Ubeat verschwindet: rtve startet neues tv-zifferblatt – streaming-anbieter im schussfeuer
Die Senderlandschaft im deutschsprachigen Raum erlebt eine Umwälzung. Die Deutsche Telekom Television (DTT) bereitet die Einführung ihres ersten thematischen Kanals vor, während gleichzeitig Streaming-Anbieter vor einem massiven Verlust droht. Movistar Plus, DIGI TV und Orange TV müssen sich von einem ihrer beliebtesten Angebote verabschieden.

Ubeat verabschiedet sich – und das mit einem augenzwinkern
Am 30. Juni ist es aus: Ubeat, der beliebte Kanal für Inhalte aus YouTube und Twitch, verlässt die Plattformen der Betreibergesellschaften. Die Nachricht kommt überraschend, denn der Sender selbst betont in einer eher ungewöhnlichen Pressemitteilung, den Abschied mit Freude zu begehen und auf die gemeinsame Zeit mit den Zuschauern zurück zu blicken. Ein Abschied ohne Drama, so die Botschaft.
Doch die Geschichte von Ubeat ist noch lange nicht zu Ende. Der Sender plant bereits einen Nachfolger: Ubeat Lite. Dieser wird nicht über die üblichen Streaming-Plattformen der Anbieter erreichbar sein, sondern auf Pluto TV starten – ab dem 3. November 2025. Ein interessanter Schachzug, der möglicherweise die Verluste abmildern soll. Mediapro, der Betreiber von Ubeat, könnte bereits an einem neuen, kostenlosen Kanal arbeiten, um den entstandenen Platz in den Angeboten der Betreiber zu füllen.
Die Konkurrenz ist hart.

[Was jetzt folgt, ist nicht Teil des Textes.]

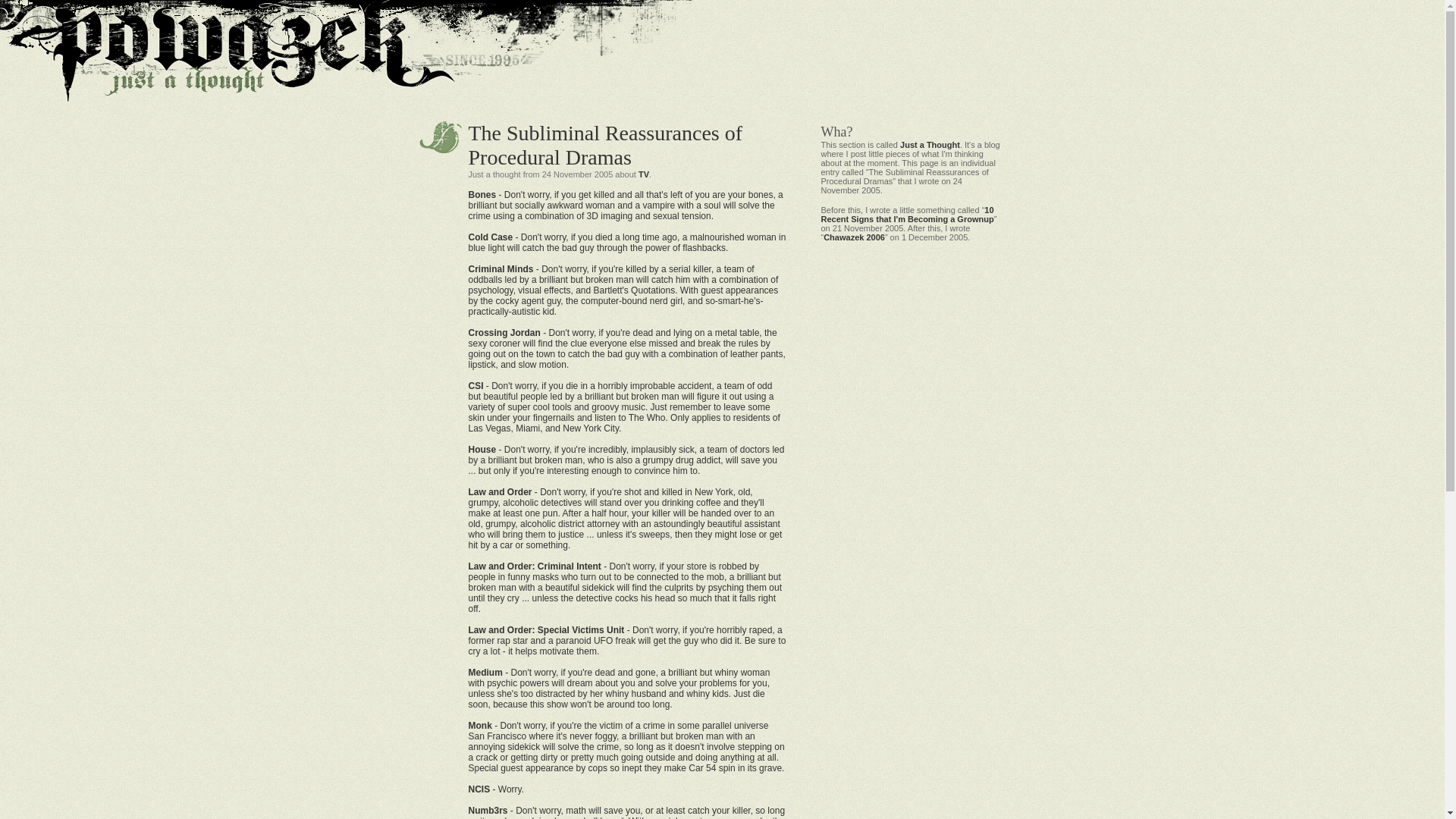
CSI (475, 385)
10 Recent Signs that I'm Becoming a Grownup (906, 214)
Law and Order (500, 491)
Back to Powazek home (208, 64)
Bones (482, 194)
Criminal Minds (501, 268)
Law and Order: Special Victims Unit (546, 629)
Back to Just a Thought main (929, 144)
NCIS (479, 788)
More thoughts about TV (644, 174)
Given the description of an element on the screen output the (x, y) to click on. 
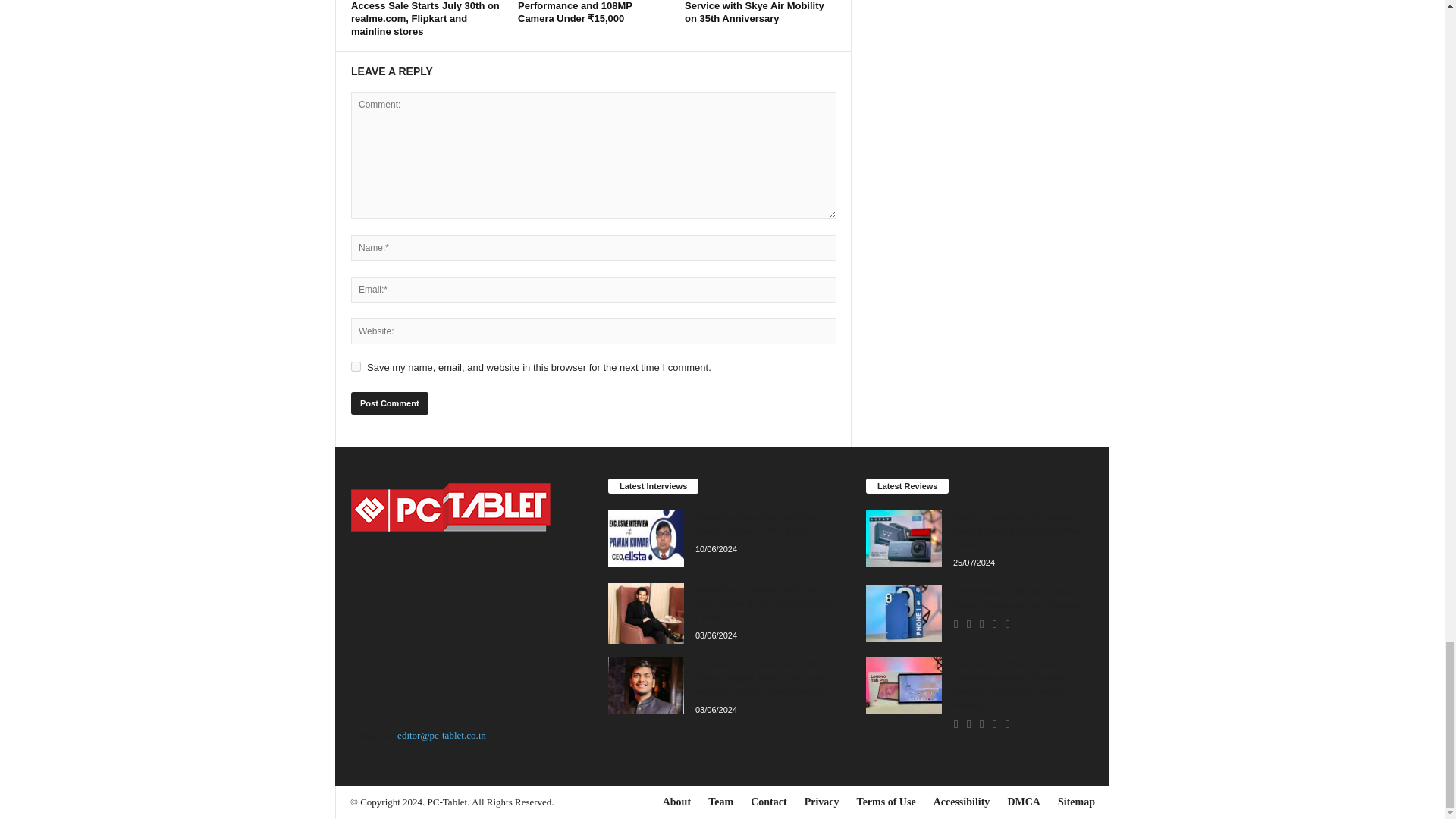
Post Comment (389, 402)
yes (355, 366)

Orange, Euskaltel, R, Telecable, Movistar Plus, Virgin Telco, Yoigo, MásMóvil, Embou, Clic, Guuk, Sweno, Netllar und DIGI TV haben bereits ihre Türen für Ubeat geschlossen. Ein Wettlauf um die Zuschauergunst hat begonnen. Movistar Plus bietet ab sofort Serien, Filme und Fußball für nur 9,99 Euro pro Monat – ohne Verpflichtung.
Ubeat hat sich in den letzten sieben Jahren einen Namen gemacht, indem er die Zielgruppe der sozialen Medien ansprach. Der Sender investierte in bekannte YouTuber und Twitch-Streamer und bot ein Format, das stark an Live-Übertragungen erinnerte. Ein cleverer Schachzug, um die Aufmerksamkeit der jungen Zielgruppe zu gewinnen. Der Kanal fand sogar Platz im E-Sports-Bereich, ein Bereich, der in der traditionellen Fernsehlandschaft kaum vertreten war.
Der Verlust von Ubeat stellt für die Streaming-Anbieter eine Herausforderung dar, aber auch eine Chance. Die Frage ist, wie die Betreibergesellschaften auf die Lücke reagieren werden. DIGI, beispielsweise, steht vor einem kritischen Punkt in seiner Preispolitik – wird die Politik der günstigen Preise gefährdet sein?
Die Entwicklung zeigt: Die Medienlandschaft verändert sich rasant. Die Zeiten der linearen Fernsehübertragung sind vorbei. Die Zukunft gehört Streaming, aber auch neuen Formaten wie Pluto TV und anderen FAST-Kanälen. Es bleibt spannend zu beobachten, wie sich die Senderlandschaft weiterentwickelt – und welche Überraschungen uns noch erwarten.